Marburger, Bush’s science adviser, sees it differently: “The really important questions here are ethical questions; they’re not science questions.”
Democrats further politicized stem cell research when they invited Ron Reagan, son of the late president, to speak at their convention in Boston this summer.
“We can choose between the future and the past, between reason and ignorance, between true compassion and mere ideology,” Reagan said in his speech, urging the audience to “cast a vote for embryonic stem cell research.”
In any argument people will emphasize information that supports their position and ignore contrary evidence, said Roger Pielke, Jr., a science policy expert at the University of Colorado in Boulder. He calls the strategy “cherrypicking” and considers it a legitimate debating tactic.

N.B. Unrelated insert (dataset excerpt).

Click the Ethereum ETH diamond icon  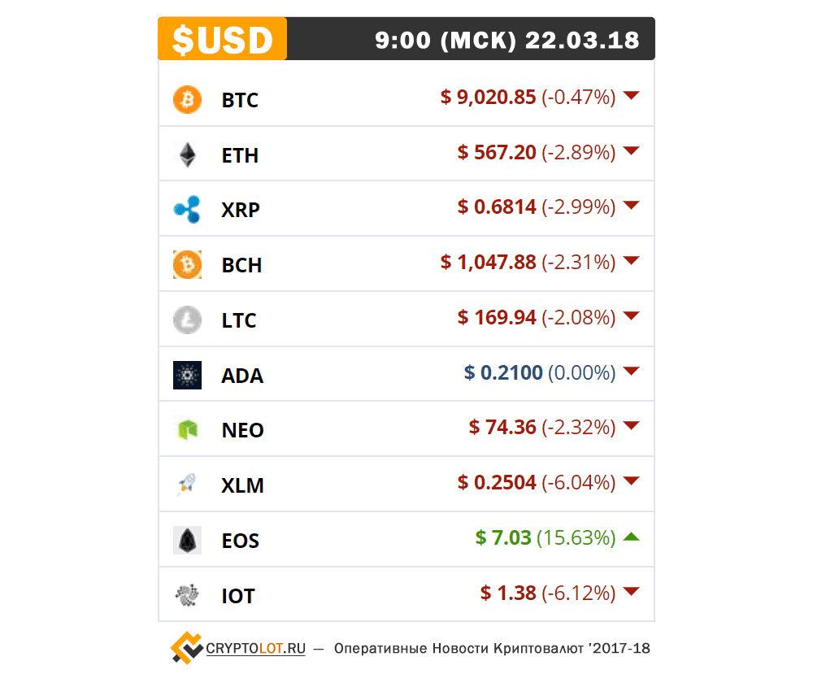(x=187, y=154)
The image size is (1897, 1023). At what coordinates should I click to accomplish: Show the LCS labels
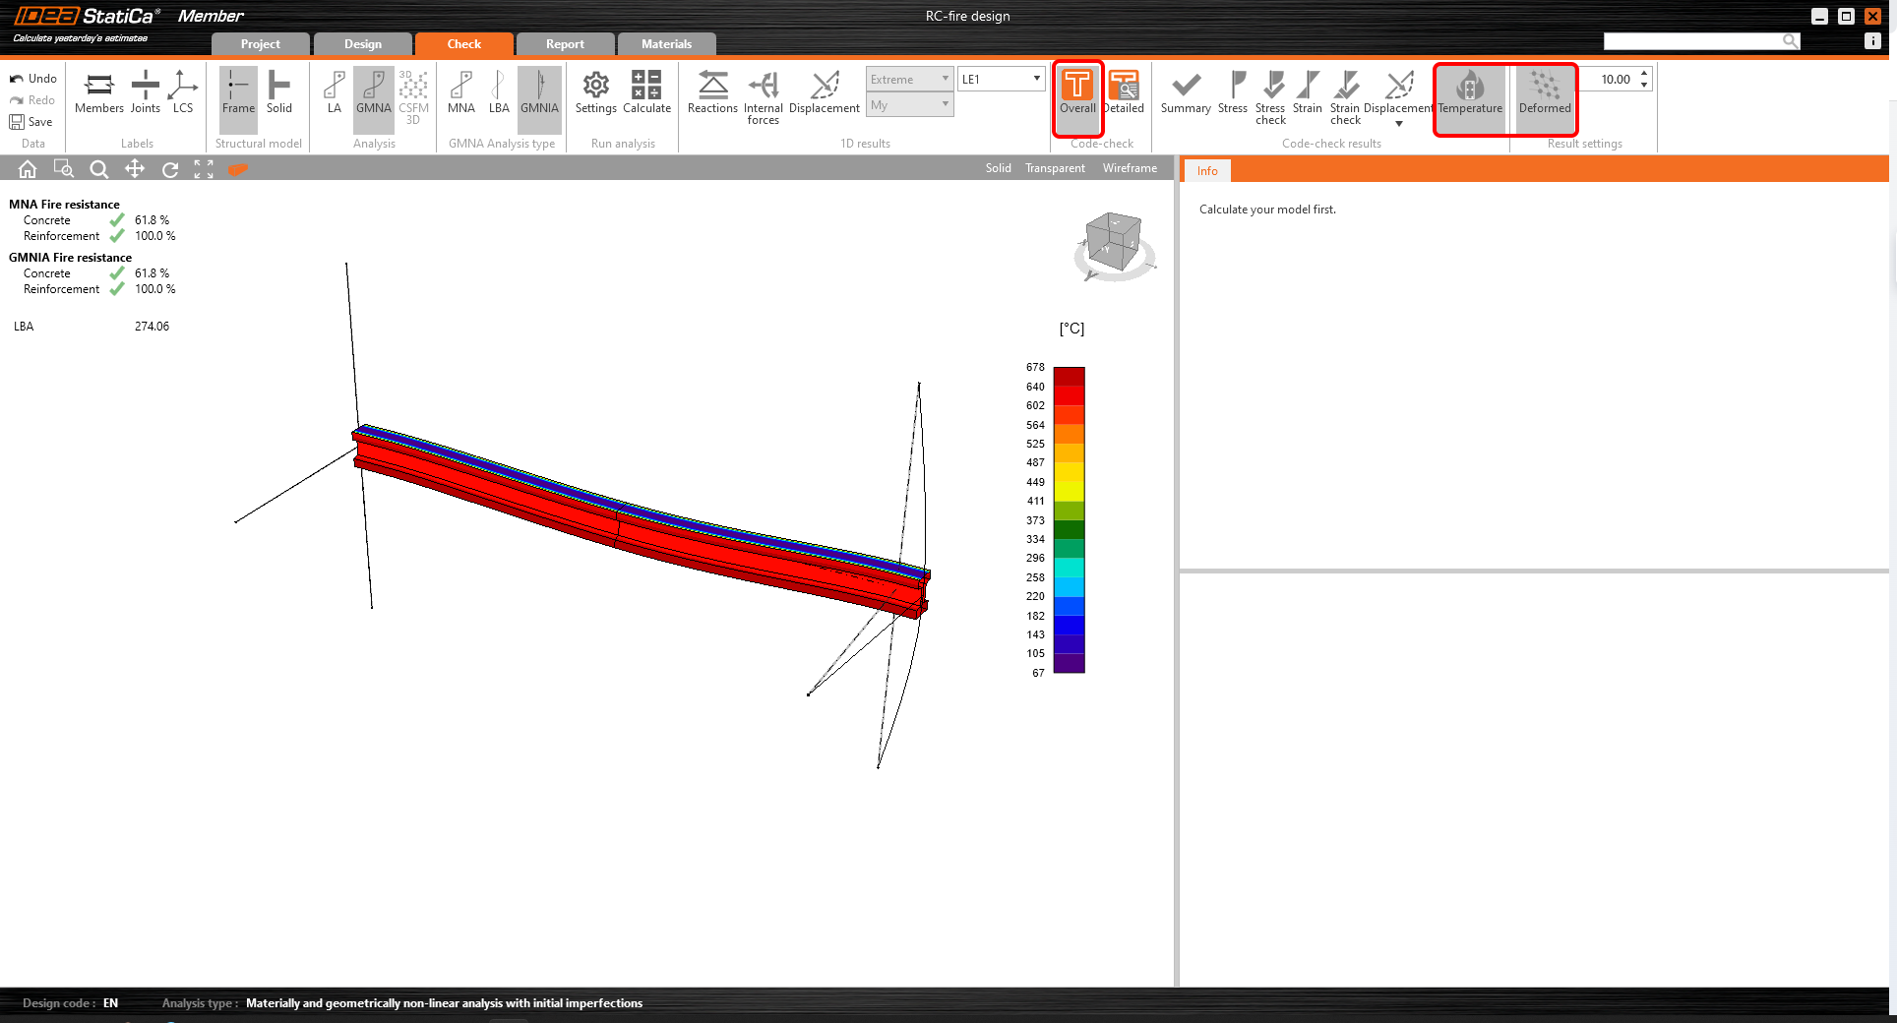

“That is different than actually going out and manufacturing or altering the scientific process in a way that guarantees the result will agree with your point of view,” Pielke said.
Bush’s critics say his administration is doing just that when it screens scientific advisers based on their political views. They argue that when it comes to science, professional qualifications should trump party affiliation.
Blackburn became a cause celebre for many scientists who felt her dismissal from the President’s Council on Bioethics in February was retribution for her disagreements with the administration over stem cells and other issues.
Gerald T. Keusch, associate dean for global health at Boston University, says he resigned as director of the National Institute of Health’s Fogarty International Center last year after the administration shot down 19 of his 26 picks for advisory positions.
He said one candidate was turned down because she had served on the board of a nonprofit organization dedicated to international reproductive health, another because she supported a woman’s right to an abortion.
“I was hopping mad,” Keusch said.
Dr. D.A. Henderson, a biological weapons expert, said that when President Bush’s father chose him for the White House Office of Science and Technology Policy, it didn’t matter that he was a Democrat and that his wife was president of Planned Parenthood of Maryland. All that counted was his expertise.
“I can’t imagine that happening today,” said Henderson, although he has worked in the last three administrations and now advises the Secretary of Health and Human Services.
Marburger dismisses such notions: “I can say from personal experience that the accusation of a litmus test that must be met before someone can serve on an advisory panel is preposterous,” he said in an April response to the Union of Concerned Scientists statement.
As proof, he offered himself. He’s a Democrat.